Par ailleurs, à la demande de la France, de l'Allemagne et de la Belgique, le Conseil a adopté le 2 mai 2016 un projet de règlement renforçant l'automaticité de la clause de rétablissement des visas figurant depuis 2013 dans le règlement 539/2001 mais jamais mise en oeuvre, faisant de l'adoption de cette clause de suspension renforcée - actuellement examinée par le Parlement européen - un préalable à toute libéralisation de visas. Le Conseil a également demandé à la Commission de documenter davantage le respect des critères, notamment pour le Kosovo, l'Ukraine et la Turquie.
La clause de suspension renforcée La clause de suspension renforcée consiste principalement à suivre non plus seulement des critères de pression migratoire, mais également le respect continu de l'entièreté des critères que l'État concerné a dû respecter pour obtenir la libéralisation des visas ; elle consiste en outre à charger la Commission d'opérer elle-même ce suivi de façon régulière (au moins une fois par an) et à introduire une dose d'automaticité dans le rétablissement des visas si les conditions pour y procéder sont atteintes. A l'heure actuelle, il revient à la Commission d'évaluer s'il est nécessaire de rétablir l'obligation de visas, de le proposer au Parlement et au Conseil, qui adoptent ensuite en codécision ce rétablissement ; le projet impliquerait de lier en partie la compétence de la Commission, celle-ci devant procéder par actes délégués. Source : DGEF, ministère de l'intérieur, réponse au questionnaire. |
b) Une relance du processus d'adhésion en trompe-l'oeil
Comme prévu par la déclaration du 18 mars 2016, le chapitre 33 « Dispositions budgétaires et financières » a bien été ouvert le 30 juin 2016 . Il s'agit du deuxième chapitre ouvert en quelques mois après le chapitre 17 « Politique économiques et monétaire », le 14 décembre 2015. Si ce rythme contraste avec celui des années précédentes, l'ouverture du chapitre 33 présente néanmoins, comme il a été dit, un intérêt limité dans la mesure où il concerne essentiellement les questions relatives à la contribution de la Turquie au budget de l'Union une fois qu'elle aura adhéré.

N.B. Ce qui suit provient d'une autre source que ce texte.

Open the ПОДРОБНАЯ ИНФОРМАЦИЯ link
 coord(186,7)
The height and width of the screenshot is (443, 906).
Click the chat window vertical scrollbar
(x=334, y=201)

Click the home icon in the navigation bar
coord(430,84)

Les travaux préparatoires ont été achevés pour les chapitres 15 (« énergie »), 26 (« éducation et culture ») et 31 (« politique étrangère, de sécurité et de défense »), un rapport sur les derniers développements concernant la Turquie devant être publié en novembre prochain dans le cadre d'un « paquet élargissement ».

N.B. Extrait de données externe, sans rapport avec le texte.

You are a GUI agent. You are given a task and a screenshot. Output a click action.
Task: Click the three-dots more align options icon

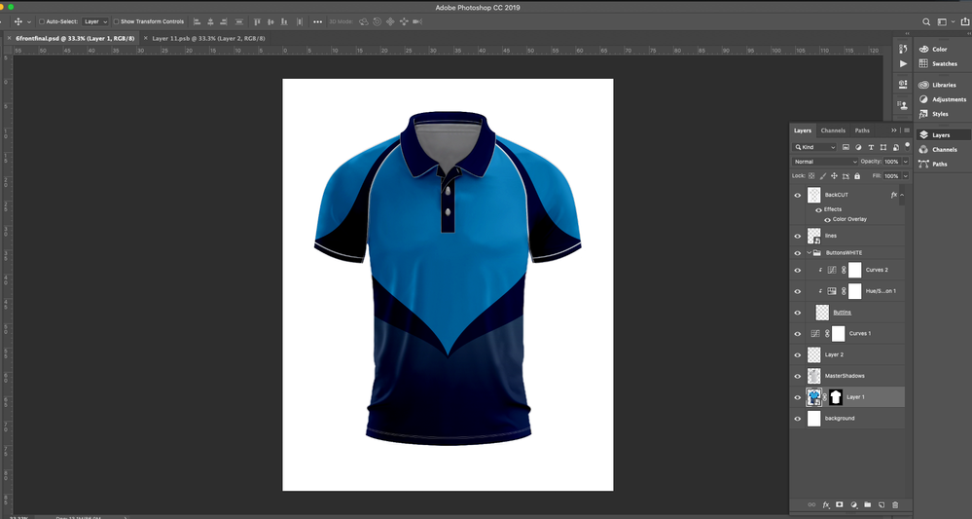pos(317,21)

* 23 Troisième rapport de la Commission européenne sur les progrès accomplis par la Turquie dans la mise en oeuvre de la feuille de route sur la libéralisation du régime de visas, 4 mai 2016.
* 24 http://eur-lex.europa.eu/legal-content/FR/TXT/PDF/?uri=CELEX:52016PC0279&rid=1
* 25 Pour rappel, la libéralisation du régime de visas prend la forme d'une proposition de règlement modifiant les annexes du règlement (CE) n° 539/2001 établissant la liste des pays dont les ressortissants n'ont pas besoin de visas pour entrer dans l'espace Schengen. Ce texte doit être adopté par le Conseil « Justice et affaires intérieures » à la majorité qualifiée (16 pays sur 28 représentant au moins 65 % de la population de l'UE) ou par le Conseil européen d'une part, et par le Parlement européen à la majorité simple, d'autre part, pour entrer en application.